Authorities in Kazakhstan have reported overwhelming public support for constitutional amendments proposed in a referendum held almost six months after President Kasym-Zhomart Tokayev was forced to request military support from Russia to quell protests that turned into violent street riots.
According to preliminary data from the country’s electoral commission, around 68% of registered voters went to polling stations, easily exceeding the 50% turnout threshold for a valid referendum.
Preliminary returns suggested that over 77% of voters, or about 6.1 million people, supported a long list of amendments, with 1.5 million voters rejecting the amendments.
Core changes to constitution included a bar on the president of Kazakhstan and other top members of the executive from owing affiliation to any political party, while close relatives of the head of state will also be banned from taking posts in the government or in state-controlled companies.
Also proposed is the establishment of a new constitutional court as the highest legal authority in the country, the prohibition of the death penalty and the expansion of parliamentary powers to override a presidential veto by a two-thirds voting majority.
The proposed amendments are expected to take effect once final results of the referendum are officially published.
The referendum was called after a wave of unrest early in the year, when several hundred people were reportedly killed during widespread protests against corruption and worsening living conditions in major cities across the country.
At the height of the unrest, Tokayev asked Russia to send military units to Kazakhstan, blaming the unrest on foreign mercenaries and provocateurs.
Speaking to Kazakh news agency Tengrinews on Sunday, Tokayev recanted his former claims about the foreign cause of the protests, stating that he had received erroneous intelligence from law enforcement officers since fired from their posts.
Natalya Sadykova, an exiled opposition journalist who founded BASE, an opposition non-governmental organisation and YouTube channel, continued to criticise Tokayev this week, claiming that the referendum proposals have not been put to an open debate.
Sadykova said that the Kazakh referendum aped the procedures preceding constitutional amendments to extend presidential terms in Russia and Belarus in 2020 and 2021 respectively.

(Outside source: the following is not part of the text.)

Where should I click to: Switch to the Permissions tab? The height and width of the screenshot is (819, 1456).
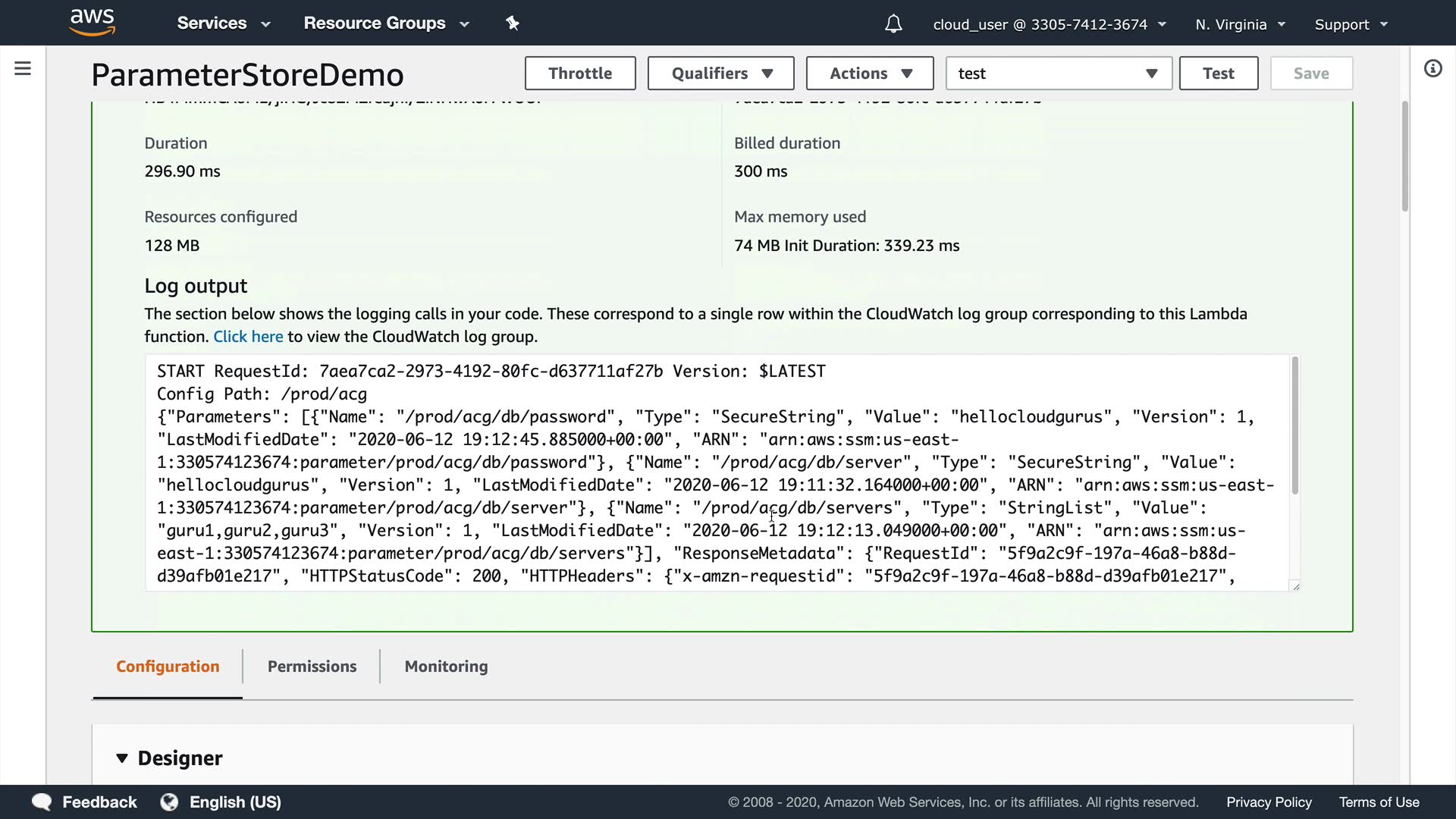click(312, 667)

Kazakhstan will hold its next presidential elections in 2024, with Tokayev widely expected to run for a new term in the office.
Jobs threat
While Kazakhstan has not seen any major street protest since January, tensions are still running high in major oil producing regions of the country where industrial decline has pushed up rates of unemployment, according to BASE.
Some 37,000 Kazakh builders are expected to lose their jobs by the end of this year as the Tengiz oilfield expansion project in the Kazakh largest oil province of Atyrau comes to its conclusion, according to estimates by Kazakh oilfield service association KazService.
Tengizchevroil’s $45 billion Future Growth and Wellhead Pressure Management projects were reported as exceeding the 91% completion mark at the end of the last week.
The operator said that it achieved another key milestone with the launch of an Integrated Operations Control Center at the deposit, currently the largest oil producer in the country.
Tengizchevroil and two other major foreign led developments, Kashagan and Karachaganak, were expected to send their rising output through the Caspian Pipeline Consortium, where their partners are shareholders.
Risks to oil exports
Other producers in Kazakhstan depend heavily on the country’s transit connection to the Russian pipeline network and two of its ports, Novorossiysk on the Black Sea and Ust-Luga on the Baltic Sea.
Kazakh oil shipments via this link are threatened by international sanctions imposed on Russia in attempt to compel Moscow to halt its invasion of Ukraine.
In a symbolic move, Kazakhstan has renamed crude oil exported from these two Russian ports so buyers and western banks can differentiate it from Rebco, the benchmark name for the Russian heavy sour blend that is shipped from Novorossiysk and Ust-Luga.
The new non-Russian benchmark names are Kebco or Kazakh export blend crude, according to Reuters.
Last week, the European Union approved an embargo on Russian oil exports and prohibited EU companies from providing cargo insurance for tankers that carry Rebco and other blends of Russian oil.